You walk in to the voting booth on the first Tuesday of November to cast your vote for who you think should be president. You take your ballot into the box believing, as most people do, that your vote will be counted along with the rest of the population. You do this because you believe it could be the deciding vote for the presidential race. Well, you are wrong. Your vote only decides who the electors that join the Electoral College in December will be, but the elector can always change his or her vote. How can this be right? What happened to the idea of a democracy where every citizen had his or her say?
The Electoral College worked in the beginning because there were no political parties or political campaigns. During the next four presidential campaigns, political parties began to emerge in the United States. During the presidential election of 1800, two candidates from the same party received an equal number of votes. It took the House of Representatives thirty-six tries to break the tie. The tiebreaker involved bribes and other political dealings that the Electoral College was designed to prevent. This all prompted the Twelfth Amendment to the Constitution in 1804.
The Amendment requires that each Elector cast one vote for president and another vote for vice president. If that system does not come up with a majority winner, then the House of Representatives selects the winner from the top three contenders.
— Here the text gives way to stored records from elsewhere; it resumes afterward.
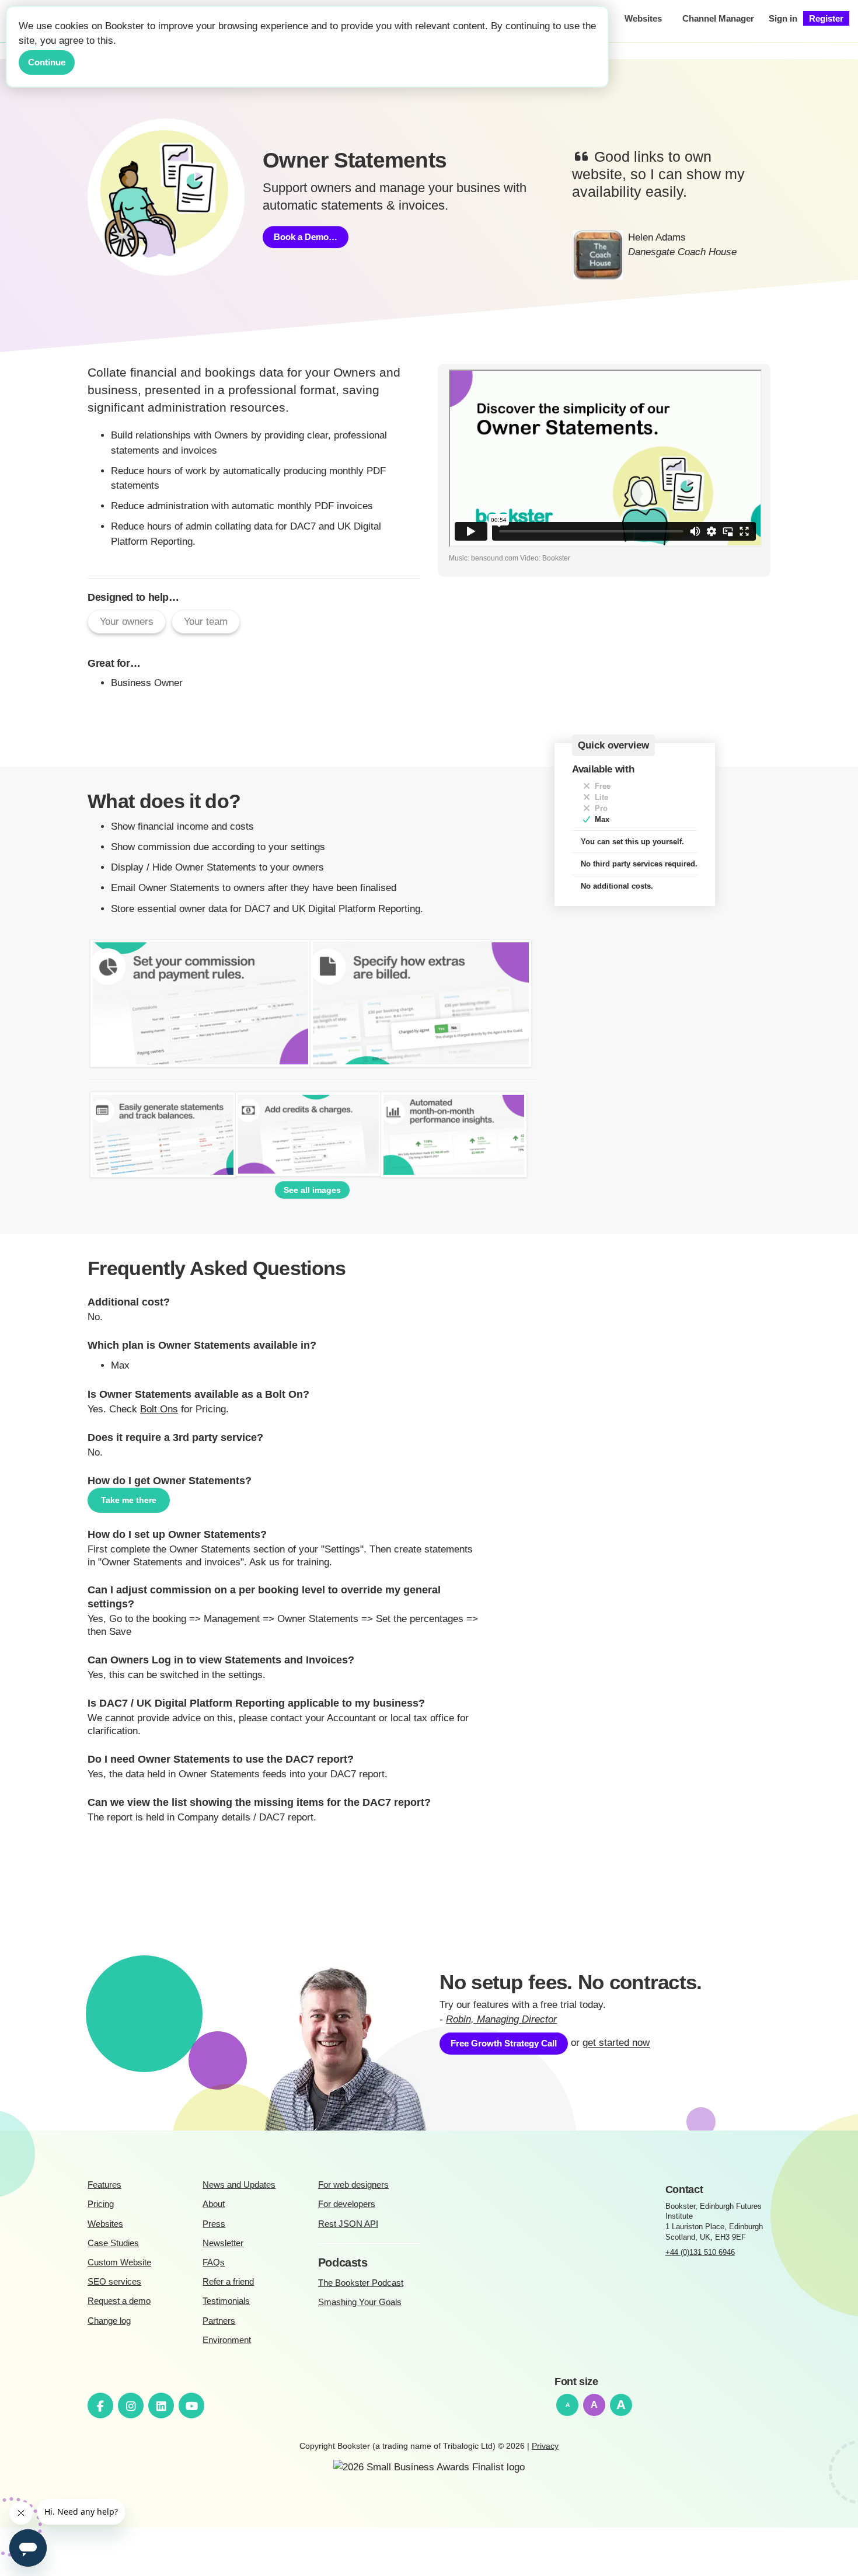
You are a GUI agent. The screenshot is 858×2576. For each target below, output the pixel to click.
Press (214, 2224)
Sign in (783, 18)
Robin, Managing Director (501, 2019)
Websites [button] (643, 18)
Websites (105, 2224)
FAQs (214, 2262)
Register (826, 18)
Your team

The U.S. Senate selects the vice president from the top two contenders if one candidate does not receive the majority vote.
In a winner take all state; if a candidate receives 51 percent of the vote, he automatically wins the electoral votes for the state. If that state happens to be California, he has won 54 of the 538 possible votes. That is 1/5th of the amount of votes needed to win the presidency. So, if a candidate won only ten of the states' electoral votes, he can win the presidential race without taking into account the other 40 states (Procedural). That is just not the way a democracy is supposed to work.
I believe that it is time for the United States Government to start realizing that the campaign process is getting out of control. The majority of presidential candidates only want to win a state's electoral votes. They do not concentrate on the smaller states.